Ариша называет ее Леночкой. Иначе ее и трудно называть — слишком уж похожа она на ребенка. Мы разговорились. Есть у нее девочка восьми месяцев, муж на флоте в Тихом океане, а живет она со свекровью. На мои вопросы отвечает смущаясь, с беспричинной улыбкой.

Начинают приходить больные. В это утро у нас побывали кладовщик Елагин, туберкулезный мужчина со впалой грудью и маленькими глазами цвета дождевых облаков, женщина с мальчиком, который подавился рыбной костью, и старик Окоемов — высокий, негнущийся, в серых валенках и желтом полушубке.

«Еще один Окоемов» — удивляюсь я. Он жалуется на ломоту в пояснице и вопрошает, растягивая слова:

— Зачем живу — сам не знаю. От меня и толку-то никакого нету. На той неделе, слышал я, академик помер. Фамилии я не упомнил… Какой же это порядок? Ему бы жить да жить, а мне — пора на спокой.

— Разве жить не хочется?

— Без малого уж расхотелось. Старуха все копит, копит. Сам посуди. В праздник на шкалик — и то копейки не выпросишь. А мне зачем копить? На тот свет рукавиц и то не надо…

Выясняется, что жена его — та самая колдунья, о которой мне рассказывала Надя.

— Собираюсь к внуку перебраться. Хочу напоследок пожить, как душе угодно, — кряхтит он.

— А где работает ваш внук?

— Так он был у вас.
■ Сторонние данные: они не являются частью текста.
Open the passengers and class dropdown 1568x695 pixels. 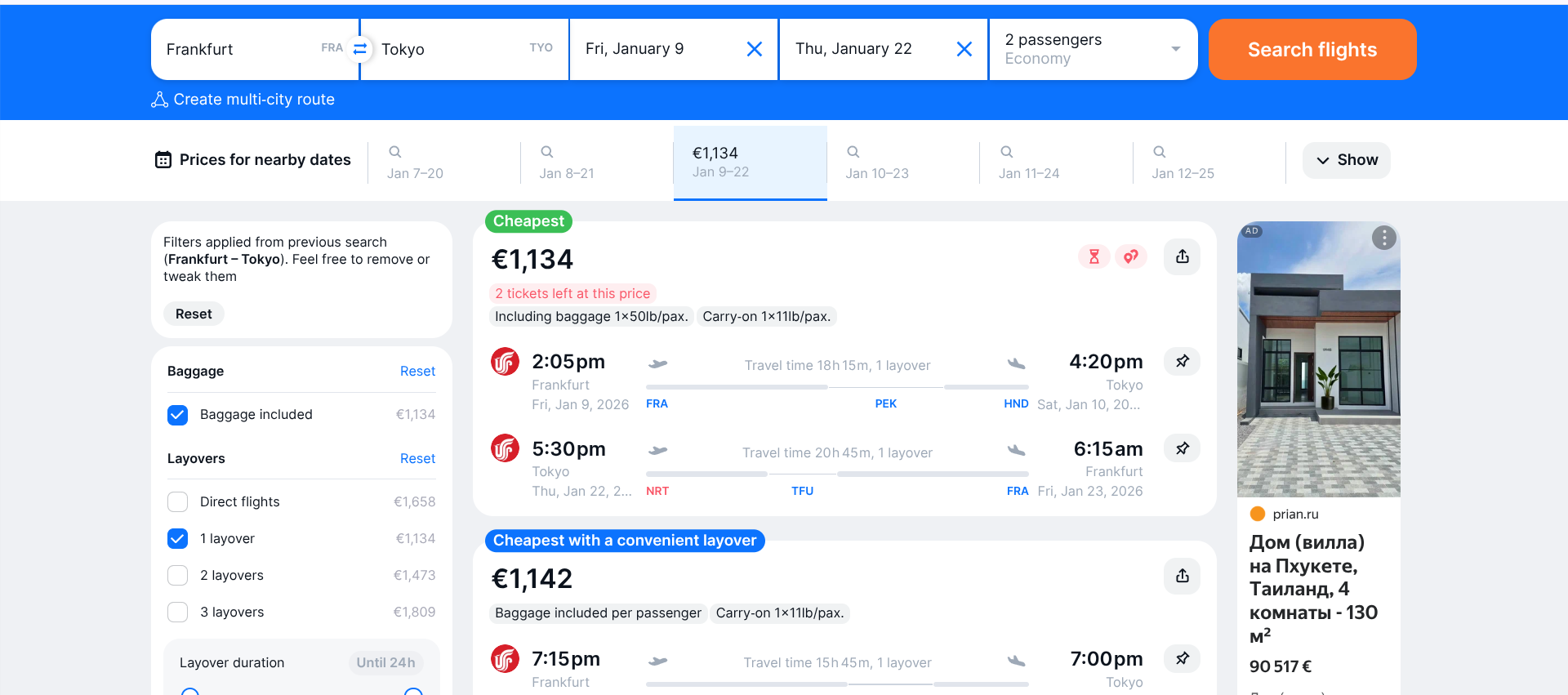point(1093,49)
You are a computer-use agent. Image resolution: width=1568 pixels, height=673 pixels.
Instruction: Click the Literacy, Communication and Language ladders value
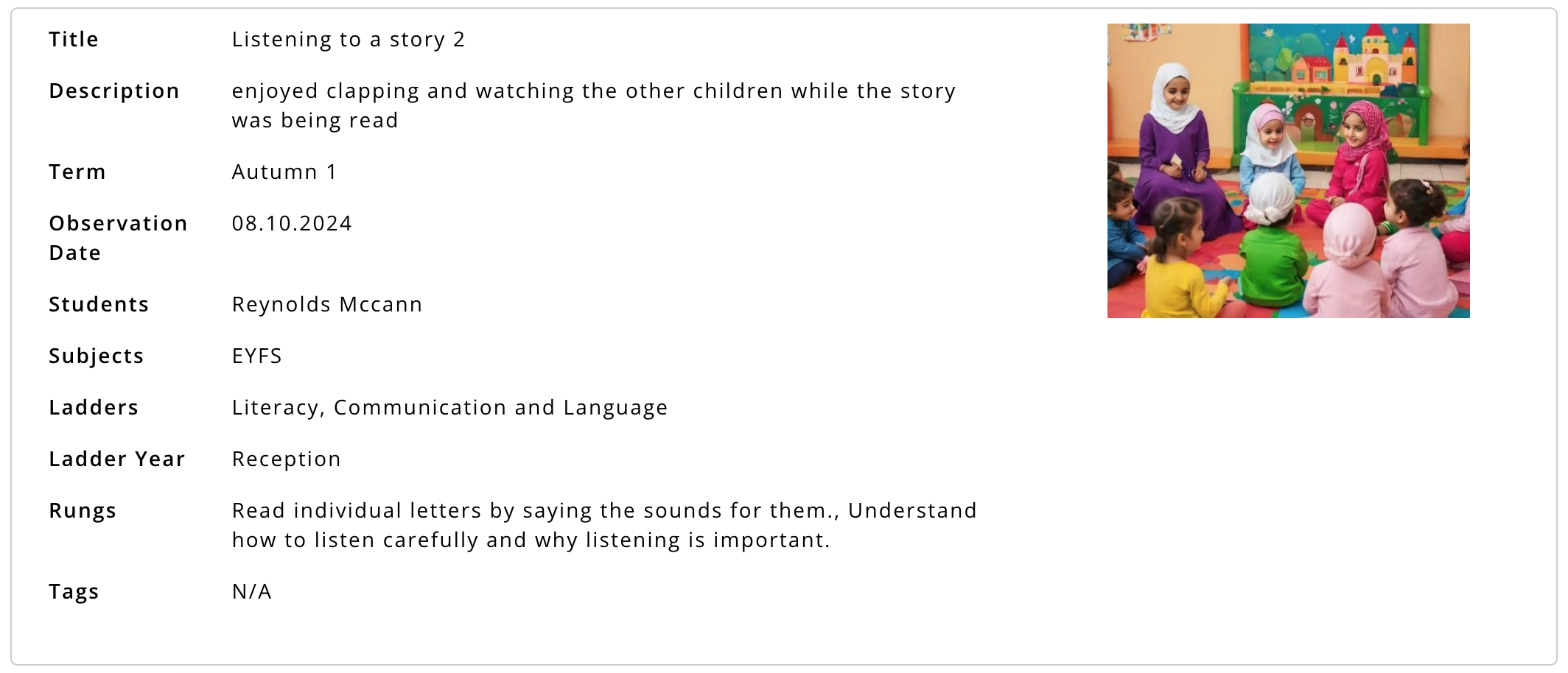tap(449, 407)
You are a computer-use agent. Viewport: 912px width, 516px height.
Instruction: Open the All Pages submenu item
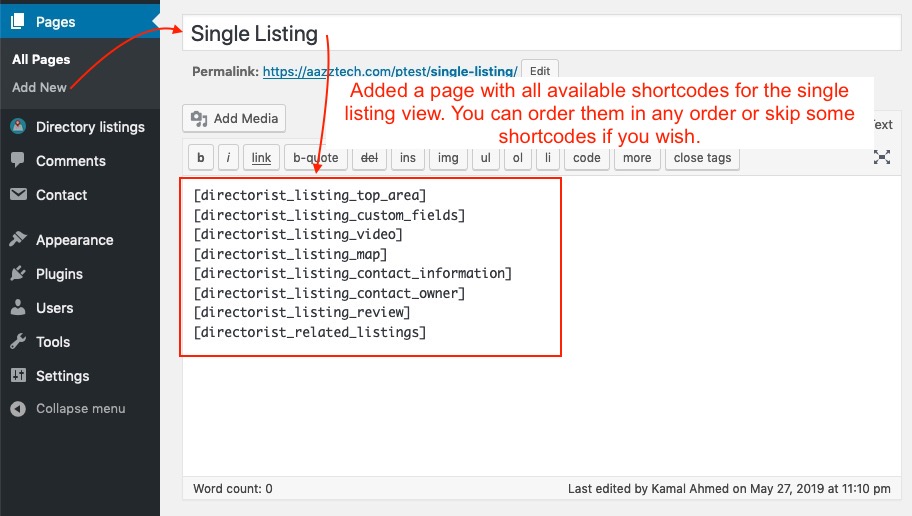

Который руку-то покалечил. Не повезло парню. Без руки ему как? Он дом ставит. Жениться, вишь, задумал. Надюшку Невьянову будет сватать. Ладная девка. Одно досада — с домом парень запутался. Людей добрых насмешил…

— Как так?

— Да не по-мужицки затеял, с этим самым меженином.

— Мезонином?

— Ну да. И опять же плюгером… Ему бы это ни к чему. Все для нее. А она что? Самая что ни на есть наша, деревенская, без выдумок. Он свое: «Она у меня, как королева, будет жить».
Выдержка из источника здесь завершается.